■ Выбранный отрывок
▬▬▬▬▬▬
Со мной в моём школьном далёком советском детстве случился один любопытный случай. Думаю, поучительный для мам-пап и детей всех времён и народов. Поэтому расскажу.
Значит, школьные годы, мне лет десять, не больше. Сижу за столом решаю задачу. А для меня математика – первое удовольствие. Решаю с большим азартом. И вдруг…
Именно вдруг…
Все гадости происходят вдруг. Вдруг чувствую что-то не то и не так…
Подымаю глаза от своей задачки, а за столом сидит – мама.
Сидит. Молчит. Смотрит.
Я как бы оторопела.
Дело в том, что мы, мамины дети – а нас было трое - были такие отличники в школе, что мама дорогу в школу не знала и понятия не имела, чем мы там занимаемся за своим рабочим столом. И то, что она сидит, молчит и смотрит, будто меня изучает, так меня удивило, что ручка сама выпала из руки.
- Что-то случилось?
- От тебя. Лидка, я такого не ждала. - Голосом прокурорши провозгласила она. - И дело даже не в том. что ты съела целую банку варенья, стыдно, что съела - тайком.
Я просто окаменела:
- Какое варенье?
- Вишнёвое! - Возмущённо выпалила она. - И выкручиваться не надо!..
▬▬▬▬▬▬
■ Задания
1. Ответьте на вопросы по рассказу о вишнёвом варенье:
(а) Сколько лет было рассказчице в то время?
(б) Сколько детей было у мамы?
(в) Какое варенье, по словам мамы, было съедено?
2. Пожалуйста, продолжите рассказ о вишнёвом варенье сразу после последней реплики мамы.
Записи взяты из другого источника.

(Записи данных)
▬▬▬▬▬▬
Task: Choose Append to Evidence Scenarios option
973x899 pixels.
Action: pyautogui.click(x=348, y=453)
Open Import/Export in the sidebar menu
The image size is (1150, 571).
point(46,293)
▬▬▬▬▬▬
■ Ответы по заданиям
1.
(а) Лет десять, не больше.
(б) Трое.
(в) Вишнёвое.

2.
А я уже говорила, читатель, что я - скорпиончик по гороскопу. И нападать не меня небезопасно. Насилие возмущает меня. И я тут же выпустила своё жало:
- А почему ты решила, что именно Я его съела?!
А потому, что ты - любишь вишню! - парировала она.
Это был – аргумент! Я действительно вишню любила, и все это знали. На мгновенье я онемела от железной маминой логики.
Однако - что она говорит?!
Одно дело – любить, а совсем другое – украсть! Тайком! И целую банку?!
Не-ет! Я такого поклёпа снести не могла. Всё внутри меня возбуждённо вскипело и даже глаза загорелись огнём. Я поверить себе не могла, что это не кто-то чужой обличает меня в воровстве, а – мама! Мама, которая знает меня даже лучше, чем я сама. И, даже, когда она, отмеряет, бывало, порцию супа и спросит: «Сколько тебе?», я не знала, сколько хочу, я всегда отвечала одно: «Ты лучше меня это знаешь». И она – что меня всегда удивляло и восхищало – она столько нальёт, сколько мне хочется. Потому что на самом деле знала меня получше, чем я сама.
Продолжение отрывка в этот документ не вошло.